= Beginning of Section =
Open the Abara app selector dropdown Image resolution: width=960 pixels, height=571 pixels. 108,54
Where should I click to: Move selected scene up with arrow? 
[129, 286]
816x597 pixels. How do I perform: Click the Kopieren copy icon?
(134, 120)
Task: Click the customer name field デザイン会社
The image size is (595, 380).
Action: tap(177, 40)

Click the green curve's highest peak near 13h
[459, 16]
= End of Section =
= Beginning of Section =
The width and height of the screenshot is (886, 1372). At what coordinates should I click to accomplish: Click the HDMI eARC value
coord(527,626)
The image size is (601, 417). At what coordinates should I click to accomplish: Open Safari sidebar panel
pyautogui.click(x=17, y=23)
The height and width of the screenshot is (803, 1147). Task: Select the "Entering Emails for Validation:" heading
= End of Section =
→ **What needs to be done**
From the data above, output only the lines between the line containing "The width and" and the line containing "The height and", inclusive, exactly as written.

→ **Solution for this problem**
The width and height of the screenshot is (886, 1372). At what coordinates should I click to accomplish: Click the HDMI eARC value
coord(527,626)
The image size is (601, 417). At what coordinates should I click to accomplish: Open Safari sidebar panel
pyautogui.click(x=17, y=23)
The height and width of the screenshot is (803, 1147). Task: Select the "Entering Emails for Validation:" heading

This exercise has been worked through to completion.